Пока Гертруда гневно оглядывала Шимейн, наступила пауза, но капитан Фитч, совершенно равнодушный к зависти жены, прервал молчание, с пренебрежительной усмешкой объяснив:
— Моя жена еще никогда не покидала берегов Англии. Эта колония настолько заинтересовала ее, что она даже угрожала мне скандалом, если мы не побываем в городе. — Маскируя раздражение невеселым смешком, капитан закачался на каблуках. Безошибочно угадав, что Гертруда надеялась услышать вести о новых напастях, постигших Шимейн, он продолжал с тонким намеком: — Я уверял ее, что здесь не на что смотреть, но она все же надеялась найти какие-нибудь безделушки… или услышать желанные новости.
Эверетт Фитч мельком взглянул на Шимейн. Тщательно причесанная, с косой, уложенной узлом на затылке, девушка выглядела строго и мило, чего никак нельзя было ожидать при ее нынешних обстоятельствах. Понимая, как обманулась Гертруда в своих надеждах, капитан представлял, каково в эту минуту его жене.
Гейдж заметил украдкой брошенный на Шимейн взгляд и искры, вспыхнувшие в серых глазах капитана. Уловив значение его слов, Гейдж быстро нашелся с ответом:
— Да, здесь можно найти сокровища… Для кого-то они станут желанными и дорогими.
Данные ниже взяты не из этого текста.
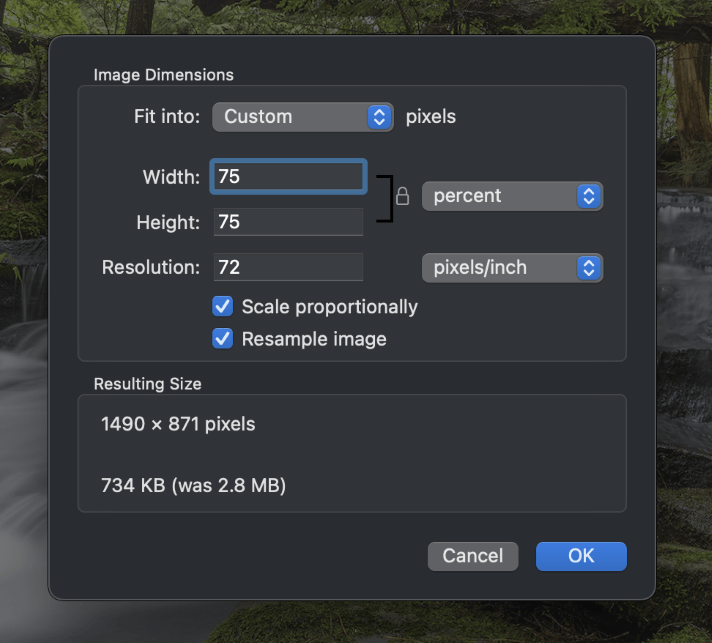Open the Fit into Custom dropdown
712x643 pixels.
click(303, 117)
В сущности, многие готовы на все, лишь бы завладеть ими.
Многозначительный намек больно уколол Эверетта, однако он промолчал, боясь выдать себя. Он по-прежнему злился, понимая, что Шимейн для него потеряна, но еще большее раздражение вызывало у него воспоминание о том, как этот дерзкий колонист поставил под сомнение его власть на корабле, ловко заставив Гертруду продать ему Шимейн. Гейдж моментально понял, что заправляет на корабле не Фитч, а его супруга. Покупка Шимейн стала сокрушительным ударом для гордости капитана, к тому же негодование Эверетта Фитча усугубляли подозрения, что Хорас Тернбулл умышленно распорядился, чтобы Гертруда присутствовала при всех сделках — очевидно, с целью унизить своего зятя.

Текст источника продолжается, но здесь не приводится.